> **What you are asked to do**
Output only the lines of the entries that follow, starting at the one with "企業情報 (293, 2213)" and running down to the one with "個人情報の取扱方針 (125, 2213)", both included and unchanged.

> **Dataset excerpts**
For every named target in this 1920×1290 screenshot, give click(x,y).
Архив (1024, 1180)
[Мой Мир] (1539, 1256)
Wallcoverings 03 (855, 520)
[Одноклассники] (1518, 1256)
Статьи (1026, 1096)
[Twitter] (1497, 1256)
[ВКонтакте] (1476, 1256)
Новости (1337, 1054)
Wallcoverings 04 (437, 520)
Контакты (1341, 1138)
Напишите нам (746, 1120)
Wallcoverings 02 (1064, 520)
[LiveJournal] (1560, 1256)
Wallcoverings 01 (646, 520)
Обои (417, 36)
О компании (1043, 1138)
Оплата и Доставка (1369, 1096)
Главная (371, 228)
* * *
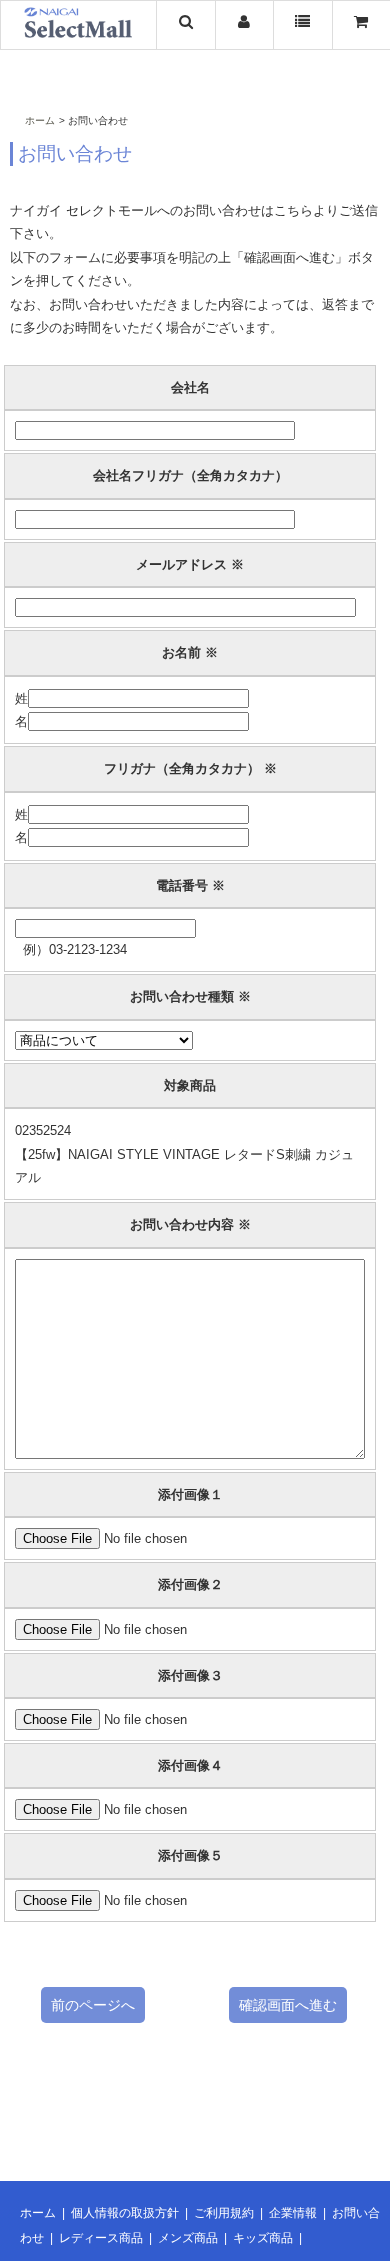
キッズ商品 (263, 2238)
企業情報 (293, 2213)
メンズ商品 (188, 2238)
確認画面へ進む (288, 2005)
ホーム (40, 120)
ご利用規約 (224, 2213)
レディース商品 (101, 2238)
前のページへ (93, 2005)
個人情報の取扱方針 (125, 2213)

> **Exercise output**
企業情報 (293, 2213)
メンズ商品 (188, 2238)
確認画面へ進む (288, 2005)
ホーム (40, 120)
ご利用規約 (224, 2213)
レディース商品 (101, 2238)
前のページへ (93, 2005)
個人情報の取扱方針 (125, 2213)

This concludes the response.